Made up of several smaller industries including bulk, specialty and polymers, the chemicals sector covers hundreds of segments—to which supply chain and logistics are vital to chemicals companies’ success because they represent a high share of cost and are critical for service level and top-line results. They are a means for chemicals companies to fight back against the pressure imposed by fuel price increases. To alleviate such pressures and overcome challenges such as accurate asset management across its various segments, chemical companies must deploy a fully scalable and interoperable solution to gain an accurate view into their supply chain issues.
Forecasted to reach $4,297.7 billion in overall value by 2014 (an increase of 46.4 percent since 2009) according to the “Chemicals: Global Industry Almanac” from the Datamonitor Group, the chemicals sector in Western Europe alone provides employment to about 1.26 million people.
Further exacerbating its supply chain issues is the fact that many chemicals companies rely on a complex mix of spreadsheets, enterprise resource planning (ERP) systems and supply chain management applications to manage their assets. While ERP is typically the system of record, supply chain technology solutions often require data that is in a different form than the ERP contains or even falls outside of the ERP system entirely. One example of this includes set-ups and transitions in the polymers industry, which are typically not captured in the proper level of detail, if at all, in the ERP system. Polymers producers are looking to minimize time spent in transition from one grade to another, which takes up valuable capacity on assets and produces off-spec material that must be sold at a discount or on the scrap market.
Unfortunately, this complicated blend of solutions is not well-suited for tracking assets throughout the enterprise and into the wider supplier and customer supply chains if a framework is not in place for both business process and technology integration. When information is stored in many different places and systems, it limits visibility and creates ground for silos of information to develop. As a result, planners, schedulers, operations and business leaders may be looking at different information. Integrated systems and business processes are necessary for everyone to be working from ‘one version of the truth.’
To achieve actionable insight into key chemicals supply chain issues requires a fully comprehensive, tightly integrated solution, capable of melding together collaborative demand management, planning and scheduling that in turn integrates with manufacturing execution systems (MES) and ERP.

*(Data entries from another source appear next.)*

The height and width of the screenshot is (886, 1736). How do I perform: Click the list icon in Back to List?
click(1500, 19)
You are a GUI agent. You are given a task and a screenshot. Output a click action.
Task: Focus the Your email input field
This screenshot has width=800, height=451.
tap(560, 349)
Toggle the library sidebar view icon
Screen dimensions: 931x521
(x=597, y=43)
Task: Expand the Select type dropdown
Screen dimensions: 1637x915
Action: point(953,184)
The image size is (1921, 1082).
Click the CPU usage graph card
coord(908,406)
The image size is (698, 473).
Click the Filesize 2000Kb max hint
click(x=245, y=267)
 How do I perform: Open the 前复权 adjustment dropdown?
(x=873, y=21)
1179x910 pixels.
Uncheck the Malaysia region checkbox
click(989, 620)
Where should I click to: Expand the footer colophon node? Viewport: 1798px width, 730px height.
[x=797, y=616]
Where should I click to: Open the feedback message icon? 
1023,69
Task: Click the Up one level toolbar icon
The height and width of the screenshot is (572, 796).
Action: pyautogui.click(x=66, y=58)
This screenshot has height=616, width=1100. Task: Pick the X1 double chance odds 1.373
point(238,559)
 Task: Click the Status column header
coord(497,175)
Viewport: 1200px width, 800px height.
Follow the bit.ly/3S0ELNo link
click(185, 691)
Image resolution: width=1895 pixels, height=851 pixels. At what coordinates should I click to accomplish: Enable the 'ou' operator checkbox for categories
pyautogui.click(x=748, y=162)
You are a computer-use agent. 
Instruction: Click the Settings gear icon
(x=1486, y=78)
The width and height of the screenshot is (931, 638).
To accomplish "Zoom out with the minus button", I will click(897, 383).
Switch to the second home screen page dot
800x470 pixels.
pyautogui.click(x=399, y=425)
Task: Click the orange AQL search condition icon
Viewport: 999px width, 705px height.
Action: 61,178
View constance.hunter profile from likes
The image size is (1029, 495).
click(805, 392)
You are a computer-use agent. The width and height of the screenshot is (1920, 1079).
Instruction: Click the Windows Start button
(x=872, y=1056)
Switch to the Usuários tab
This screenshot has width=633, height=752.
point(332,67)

This type of integration is critical if manufacturers are to manage their assets as effectively as possible and truly optimize their production processes. Any application that sits in isolation—whether it is scheduling, advanced process control or MES-related—will only result in a small proportion of the requisite value. The success of an individual plant or of the wider supply chain is not about isolated technological capability. Implementing integrated software solutions will deliver more effective business value and help to avoid a technological ‘disconnect.’